For China’s overall 2023 GDP growth figure, the Q3 numbers already suggest that the official government target of ‘around 5 percent’ is already within reach, Victorino believes. “Even without the additional budget, a catch-up in spending was already expected to boost growth in Q4, and the central government had only spent around 65 percent of its planned budget in the first three quarters of the year,” she said. “Despite the rising pressure on local government balance sheets, bond issuances of local governments have also been lagging the run rate over the same period in 2022,” she told OilPrice.com. Given this, then, what does China’s fiscal policy mean for the country’s growth outlook in 2024? “Although the latest support package cannot be compared to the bazooka spending in previous downturns, it will boost activity by Q1 2024 at the earliest,” she said. “Additionally, the new budget ensures that infrastructure spending will persist in 2024, bumping up earnings of the industrial sector, and while the challenges of the property sector will likely persist through 2024, other parts of the economy have slowly turned a corner,” she concluded.
Real growth again from the industrial sector is likely to feature increased demand for oil from China, as opposed to the type of growth that has dominated from the beginning of this year.
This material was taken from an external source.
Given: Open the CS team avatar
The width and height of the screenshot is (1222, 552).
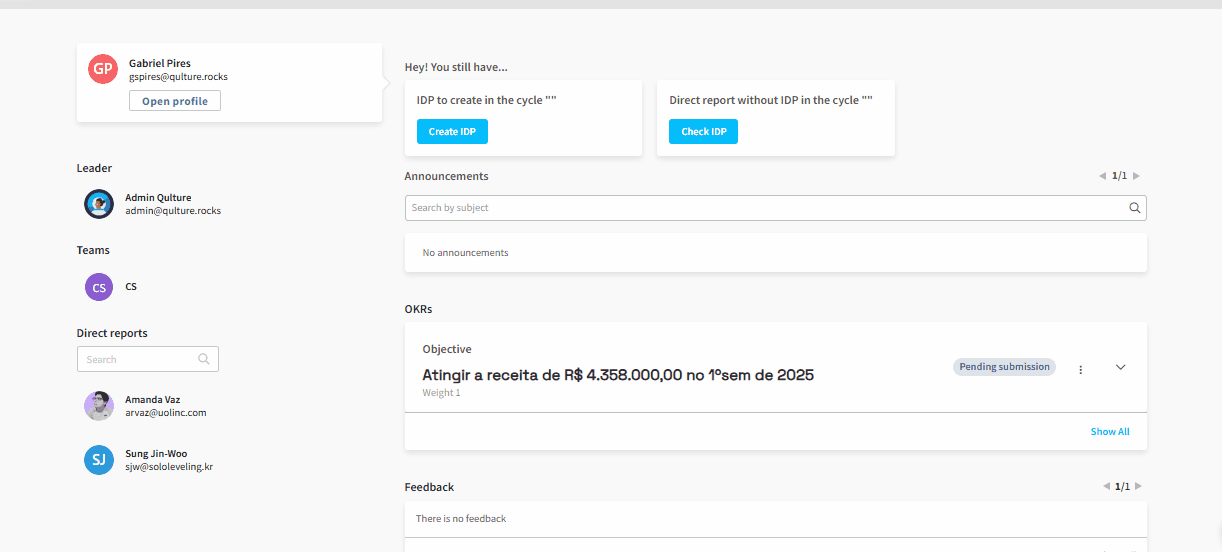Looking at the screenshot, I should 99,287.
This has broadly been led by household consumption, mainly of services, following three years of intermittent mobility restrictions during the Covid period, Rory Green, chief China economist for GlobalData.TSLombard, in London, exclusively told OilPrice.com. In this phase, it was apposite to note that the transportation element accounted for just 54 percent of China’s oil consumption, compared to 72 percent in the U.S. and 68 percent in the European Union. Consequently, Green underlined, although the consumer-led rebound did produce an increase in oil demand, it did not in and of itself cause oil prices to surge. “Crucially now,” he said last week, “the start of a fresh stimulus cycle will eventually lead to a cyclical bottom, with base effects turning more positive, too, as the year progresses,” he added. “But we think that for now, stimulus is more pistol than bazooka and that the economy will continue to struggle with the property sector in contraction, so we continue to expect weak stabilisation in mid-to late Q4, and an ‘L-shaped’ recovery from there onwards,” he underlined. “For 2024, we think it politically untenable to report growth below 5% year on year, so the target will probably be ‘around 5 percent’ again,” he concluded.